Blood pressure (BP) is a key modifiable risk factor for cardiovascular disease (CVD). Prior research has highlighted that both low BP and high BP can increase risk of adverse cardiovascular events, but less is known about whether this risk differs between men and women.1 Sex-based physiological differences, including vascular stiffness and hormonal factors, may contribute to different susceptibility to myocardial infarction (MI) and stroke.2
To better understand whether there are differing cardiovascular outcomes between sexes, we studied 22,070,072 patients aged 18 to 95 who had at least one outpatient BP measurement between May 1, 2019, and April 30, 2022, to calculate a historical average BP. An additional outpatient BP measurement between May 1, 2022, and April 30, 2023, served as the index value for stratifying patients by systolic BP levels. Patients were observed for one year for MI and stroke. We accounted for demographics, comorbidities, historical average BP, and medication use. Outcomes were defined as the first occurrence of MI, ischemic stroke, or hemorrhagic stroke.
Relative risk for MI increased at both BP extremes for men and women, but the increase was more pronounced in men for very low average systolic BP. Men with an average systolic BP <90 mmHg had a 142% greater risk of MI compared to men with an average systolic BP of 115–119 mmHg. For women, the risk was 102% greater at an average systolic BP <90 mmHg compared to women with an average systolic BP of 115–119 mmHg. At ≥160 mmHg, risks were similar between men (56% greater risk) and women (55% greater risk).
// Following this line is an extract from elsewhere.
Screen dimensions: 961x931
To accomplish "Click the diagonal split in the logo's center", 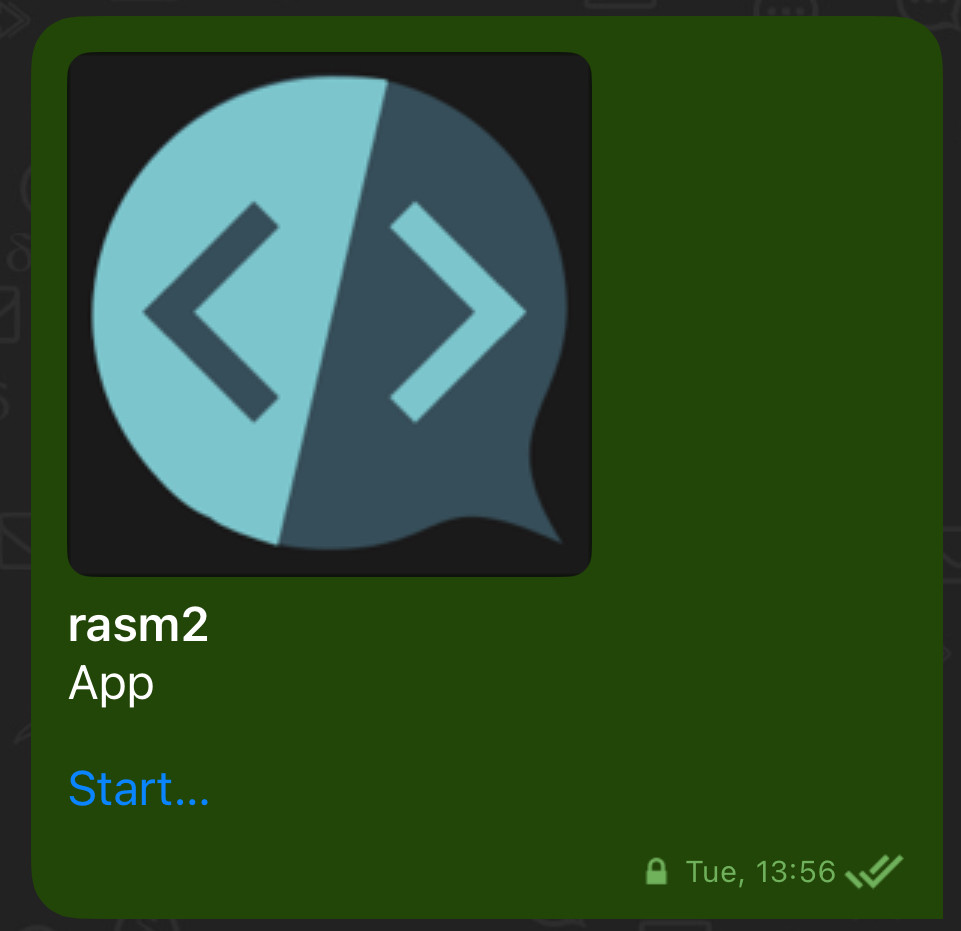I will click(333, 313).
Similarly, both sexes showed higher ischemic stroke risk at both BP extremes, with a greater increase in men at very low average systolic BP. At <90 mmHg, the risk was 142% higher for men and 106% higher for women (compared with an average systolic BP of 115–119). The difference between sexes was smaller at ≥160 mmHg (71% greater for men and 59% greater for women).
Men had a sharper increase in hemorrhagic stroke risk at low average systolic BP than women. At an average systolic BP <90 mmHg, men had a 166% greater risk, versus a 67% greater risk for women, compared to those with an average systolic BP of 115–119 mmHg. At the highest average BP (≥160 mmHg), risk converged (24% for men, 26% for women).